If you find a mountain and you start climbing [and] you spend your whole life climbing it and you get say… two thirds of the way, and then you see the peak is like way up there but you're 2/3 of the way up you're still really high up… But now to go the rest of the way you're going to have to go back down to the bottom and look for another path…Nobody wants to do that! People don't want to start over. And it's the nature of later in life that you just don't have the time. So, it's very painful to go back down and look for a new path… but that may be the best thing to do. And that's why when you look at the greatest artists and creators they have this ability to start over that nobody else does. [Examples]:[For example] Elon [Musk] will be called an idiot and start over doing something brand new—that he supposedly is not qualified for. Or when Madonna or Paul Simon come out with a new album, their existing fans usually hate it because they've adopted a completely new style that they've learned somewhere else… And a lot of times they'll just miss completely, so you have to be willing to be a fool and kind of have that beginner's mind and go back to the beginning to start over. If you're not doing that you're just getting older!

Jeff Bezos:

[Lex Friedman]:
Can you explain this day one thing? This is a really powerful way to describe the beginning and the journey of Amazon.
[Jeff Bezos]:
It's really a very simple and I think age old idea about renewal and rebirth. And like… Every day is day one. Every day you are deciding what you're gonna do. And you are not trapped by what you were or who you were, or any self-consistency. Self-consistency (even) can be a trap.
And so day one thinking is kind of… We start fresh every day. And we get to make new decisions every day about invention, customers, about how we're going to operate, even as deeply as what our principles are (it turns out we don't change those very often, but we change them occasionally).And when we work on programs at Amazon, we often make a list of tenets (they're a little more tactical than principles, kind of the main ideas that we want this program to embody). And one of the things that we do is we put: “These are the tenets for this program”. And, in parentheses, we always put: “Unless you know a better way”. And that idea “Unless you know a better way” is so important… Because you never wanna get trapped by dogma. You never wanna get trapped by history. It doesn't mean you discard history or ignore it— there's so much value in what has worked in the past—but you can't be blindly following what you've done. And that's the heart of day one… is: you're always starting fresh.
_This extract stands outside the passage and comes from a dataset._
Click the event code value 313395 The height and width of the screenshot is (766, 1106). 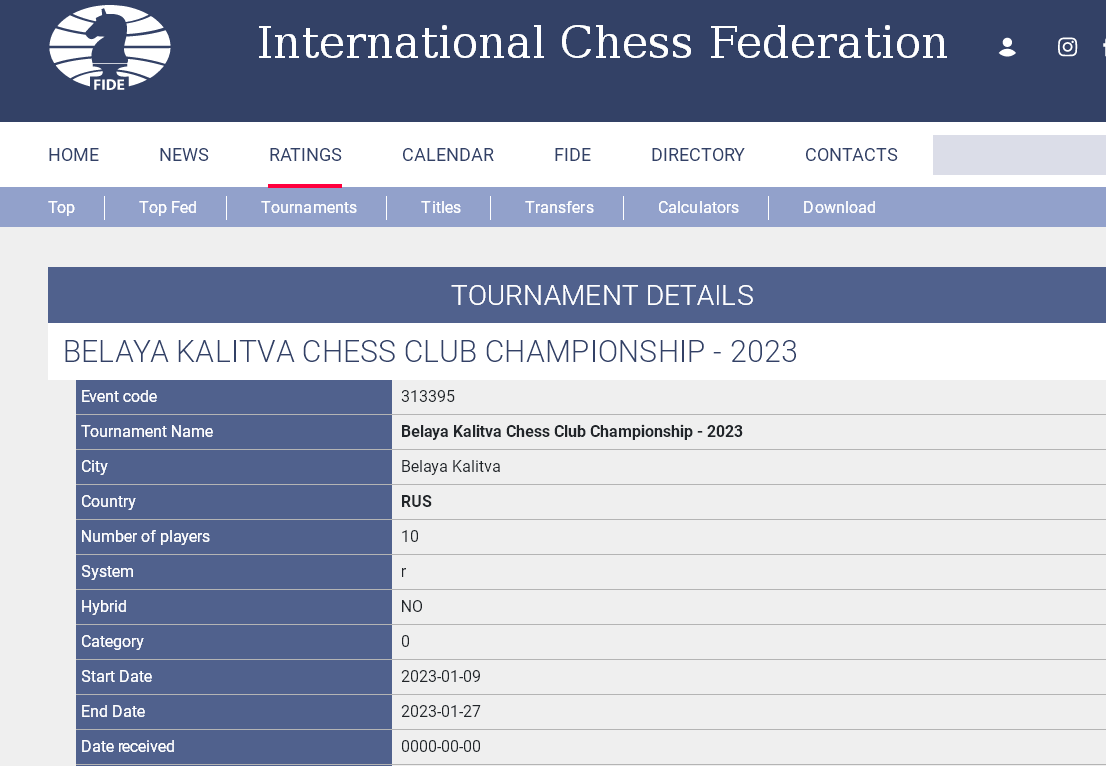click(428, 397)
Robert Greene (on Niccolò Machiavelli):

The great Florentine writer Niccolò Machiavelli saw these values of consistency and order as products of a fearful culture and something that should be reversed. In his view, it is precisely our fixed nature, our tendency to hold to one line of action or thought, that is the source of human misery and incompetence.

Steve Jobs:

[Steve Jobs on the Beginner's Mind]:I didn’t see it then, but it turned out that getting fired from Apple was the best thing that could have ever happened to me. The heaviness of being successful was replaced by the lightness of being a beginner again, less sure about everything. It freed me to enter one of the most creative periods of my life.

Charlie Munger:

Any year that passes in which you don’t destroy one of your best-loved ideas is a wasted year.